Read together, these three studies tell a coherent story. At the systemic level, passive heat expands haemoglobin mass, blood volume and cardiac filling to lift VO₂max, and can preserve the haemoglobin expansion won at altitude. At the muscle level, heat tilts the local environment toward regeneration through heat-shock proteins and a more favourable inflammatory profile. The common thread is that heat is not merely a comfort measure or a stressor to be tolerated — it is a controllable physiological input that produces real, measurable adaptation on two fronts at once.

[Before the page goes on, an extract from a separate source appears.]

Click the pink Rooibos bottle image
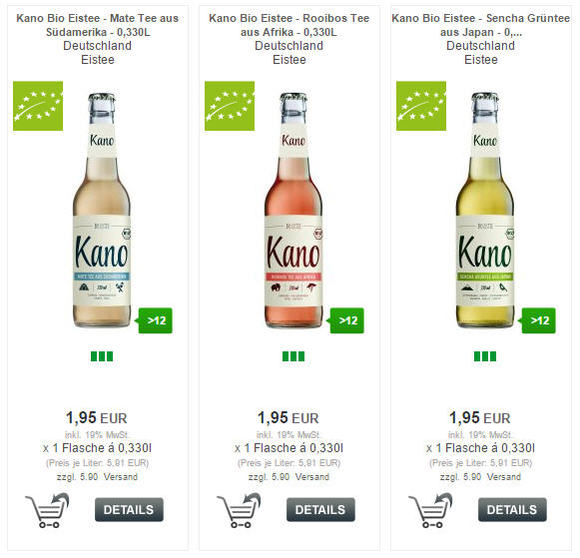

For practitioners, that reframing is the point. Heat can be programmed deliberately: to add an aerobic-adaptation stimulus in athletes who cannot absorb more mechanical load, to protect red-cell mass in the days after an altitude camp, and to support tissue repair during return-to-play rather than reflexively cooling everything down. The doses in these studies were modest and passive — 45 to 60 minutes of hot-water immersion — which makes them realistic to implement. As always, individual responses vary and heat carries its own cardiovascular and hydration considerations, so it should be dosed and monitored like any other training variable. But the direction of travel is clear, and I suspect we are only beginning to map what a well-designed heat stimulus can do.

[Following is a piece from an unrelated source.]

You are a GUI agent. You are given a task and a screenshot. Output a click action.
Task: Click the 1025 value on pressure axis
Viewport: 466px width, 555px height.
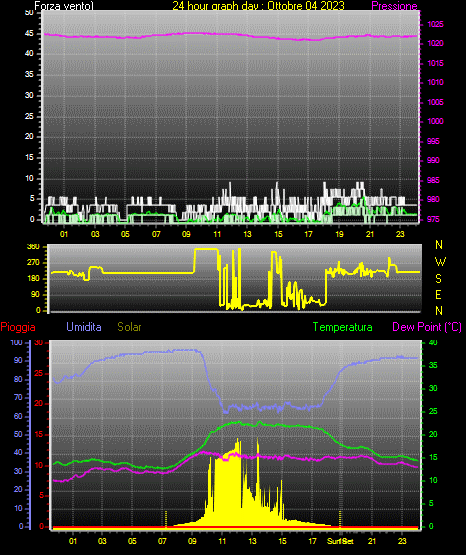pos(435,24)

I will keep writing about this as the evidence develops. If you are applying heat with your athletes and seeing effects — systemic or muscular — I would be glad to hear about it.

References

  • Jenkins EJ, Killick JA, Zerilli O, Douglas AJM, Corr L, Hughes MG, Tremblay JC, Stembridge M. Long-term passive heat acclimation enhances maximal oxygen consumption via haematological and cardiac adaptation in endurance runners. The Journal of Physiology, 2025. DOI: 10.1113/JP289874 (via PubMed).

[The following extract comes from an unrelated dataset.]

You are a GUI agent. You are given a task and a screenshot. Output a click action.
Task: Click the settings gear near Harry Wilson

  • Jenkins EJ, Koep JL, Douglas AJM, Maier LE, Howe CA, Sheitelman S, Corr LD, Siebenmann C, Hughes MG, Tremblay JC, Ainslie PN, Gibbons TD, Stembridge M. Daily hot-water immersion preserves altitude-induced haemoglobin mass expansion following descent independent of erythropoietin. Experimental Physiology, 2026. DOI: 10.1113/EP093944 (via PubMed).
  • Dablainville V, Mornas A, Normand-Gravier T, et al., Cardinale M, Candau R, Bernardi H, Racinais S. Muscle regeneration is improved by hot water immersion but unchanged by cold following a simulated musculoskeletal injury in humans. The Journal of Physiology, 2025;603(23):7603-7625. DOI: 10.1113/JP287777 (via PubMed).